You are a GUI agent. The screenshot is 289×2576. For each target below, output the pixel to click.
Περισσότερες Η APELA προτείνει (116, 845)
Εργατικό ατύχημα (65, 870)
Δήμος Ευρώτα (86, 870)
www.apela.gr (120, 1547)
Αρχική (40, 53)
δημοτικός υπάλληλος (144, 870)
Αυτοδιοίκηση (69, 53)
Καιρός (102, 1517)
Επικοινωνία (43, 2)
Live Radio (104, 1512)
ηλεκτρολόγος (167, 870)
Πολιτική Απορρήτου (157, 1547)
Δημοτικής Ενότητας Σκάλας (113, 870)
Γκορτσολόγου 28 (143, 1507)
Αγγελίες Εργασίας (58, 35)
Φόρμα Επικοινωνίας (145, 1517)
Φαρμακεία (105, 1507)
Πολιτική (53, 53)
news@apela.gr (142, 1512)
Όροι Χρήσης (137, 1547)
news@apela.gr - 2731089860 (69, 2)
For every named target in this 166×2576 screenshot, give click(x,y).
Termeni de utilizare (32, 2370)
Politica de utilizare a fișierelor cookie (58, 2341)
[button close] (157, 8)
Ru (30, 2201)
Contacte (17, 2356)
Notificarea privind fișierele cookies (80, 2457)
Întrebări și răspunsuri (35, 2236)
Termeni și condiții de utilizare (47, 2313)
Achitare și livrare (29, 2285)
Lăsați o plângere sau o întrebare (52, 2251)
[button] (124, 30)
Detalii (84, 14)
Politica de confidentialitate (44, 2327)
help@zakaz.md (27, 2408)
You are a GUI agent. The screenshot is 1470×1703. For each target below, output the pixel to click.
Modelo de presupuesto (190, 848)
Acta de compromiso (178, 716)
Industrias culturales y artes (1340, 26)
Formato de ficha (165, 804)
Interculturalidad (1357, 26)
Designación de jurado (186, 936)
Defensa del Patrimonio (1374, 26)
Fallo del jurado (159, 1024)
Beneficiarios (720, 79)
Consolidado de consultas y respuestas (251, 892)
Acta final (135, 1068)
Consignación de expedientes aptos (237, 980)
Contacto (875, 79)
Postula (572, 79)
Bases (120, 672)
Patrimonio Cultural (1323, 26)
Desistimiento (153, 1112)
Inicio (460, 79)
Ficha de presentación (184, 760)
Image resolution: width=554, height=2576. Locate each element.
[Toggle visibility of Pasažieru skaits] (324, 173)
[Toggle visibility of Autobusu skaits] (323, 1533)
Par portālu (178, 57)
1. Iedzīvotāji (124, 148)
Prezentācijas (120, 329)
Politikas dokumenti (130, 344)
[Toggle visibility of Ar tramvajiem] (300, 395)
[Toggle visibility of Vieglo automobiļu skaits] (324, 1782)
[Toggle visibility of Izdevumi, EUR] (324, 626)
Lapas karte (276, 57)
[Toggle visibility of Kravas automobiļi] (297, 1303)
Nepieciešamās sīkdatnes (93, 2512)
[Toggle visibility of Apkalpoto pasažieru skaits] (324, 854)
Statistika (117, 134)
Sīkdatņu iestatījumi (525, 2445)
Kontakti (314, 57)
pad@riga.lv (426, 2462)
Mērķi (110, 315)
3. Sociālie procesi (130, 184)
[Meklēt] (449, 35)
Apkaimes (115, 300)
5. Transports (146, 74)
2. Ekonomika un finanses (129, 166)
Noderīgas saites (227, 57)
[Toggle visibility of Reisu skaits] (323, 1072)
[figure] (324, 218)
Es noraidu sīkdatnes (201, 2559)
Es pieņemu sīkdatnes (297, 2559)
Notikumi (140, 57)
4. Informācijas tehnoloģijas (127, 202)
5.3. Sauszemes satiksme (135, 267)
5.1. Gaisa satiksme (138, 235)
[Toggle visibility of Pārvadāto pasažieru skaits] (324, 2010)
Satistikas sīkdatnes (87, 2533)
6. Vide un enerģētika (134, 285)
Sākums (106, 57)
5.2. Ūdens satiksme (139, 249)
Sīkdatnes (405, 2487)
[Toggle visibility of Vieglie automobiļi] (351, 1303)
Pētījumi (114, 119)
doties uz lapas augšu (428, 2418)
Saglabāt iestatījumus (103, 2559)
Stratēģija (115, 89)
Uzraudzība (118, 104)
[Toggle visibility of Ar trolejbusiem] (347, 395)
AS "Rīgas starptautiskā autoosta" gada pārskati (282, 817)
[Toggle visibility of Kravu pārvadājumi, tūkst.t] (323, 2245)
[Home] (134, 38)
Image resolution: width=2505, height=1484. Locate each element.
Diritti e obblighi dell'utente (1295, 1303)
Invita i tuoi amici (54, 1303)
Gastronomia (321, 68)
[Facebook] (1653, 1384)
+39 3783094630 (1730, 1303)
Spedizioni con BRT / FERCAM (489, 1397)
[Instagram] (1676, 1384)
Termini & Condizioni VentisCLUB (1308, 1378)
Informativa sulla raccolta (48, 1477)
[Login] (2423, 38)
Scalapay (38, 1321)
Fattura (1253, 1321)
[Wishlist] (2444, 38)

* [WHAT TO PRODUCE]:
Look back at the entries above. Retype the line with "[Toggle visibility of Vieglo", the line with "Gastronomia (321, 68)", and all lines in between.

* [SOLUTION]:
[Toggle visibility of Vieglo automobiļu skaits] (324, 1782)
[Toggle visibility of Izdevumi, EUR] (324, 626)
Lapas karte (276, 57)
[Toggle visibility of Kravas automobiļi] (297, 1303)
Nepieciešamās sīkdatnes (93, 2512)
[Toggle visibility of Apkalpoto pasažieru skaits] (324, 854)
Statistika (117, 134)
Sīkdatņu iestatījumi (525, 2445)
Kontakti (314, 57)
pad@riga.lv (426, 2462)
Mērķi (110, 315)
3. Sociālie procesi (130, 184)
[Meklēt] (449, 35)
Apkaimes (115, 300)
5. Transports (146, 74)
2. Ekonomika un finanses (129, 166)
Noderīgas saites (227, 57)
[Toggle visibility of Reisu skaits] (323, 1072)
[figure] (324, 218)
Es noraidu sīkdatnes (201, 2559)
Es pieņemu sīkdatnes (297, 2559)
Notikumi (140, 57)
4. Informācijas tehnoloģijas (127, 202)
5.3. Sauszemes satiksme (135, 267)
5.1. Gaisa satiksme (138, 235)
[Toggle visibility of Pārvadāto pasažieru skaits] (324, 2010)
Satistikas sīkdatnes (87, 2533)
6. Vide un enerģētika (134, 285)
Sākums (106, 57)
5.2. Ūdens satiksme (139, 249)
Sīkdatnes (405, 2487)
[Toggle visibility of Vieglie automobiļi] (351, 1303)
Pētījumi (114, 119)
doties uz lapas augšu (428, 2418)
Saglabāt iestatījumus (103, 2559)
Stratēģija (115, 89)
Uzraudzība (118, 104)
[Toggle visibility of Ar trolejbusiem] (347, 395)
AS "Rīgas starptautiskā autoosta" gada pārskati (282, 817)
[Toggle visibility of Kravu pārvadājumi, tūkst.t] (323, 2245)
[Home] (134, 38)
Image resolution: width=2505, height=1484. Locate each element.
Diritti e obblighi dell'utente (1295, 1303)
Invita i tuoi amici (54, 1303)
Gastronomia (321, 68)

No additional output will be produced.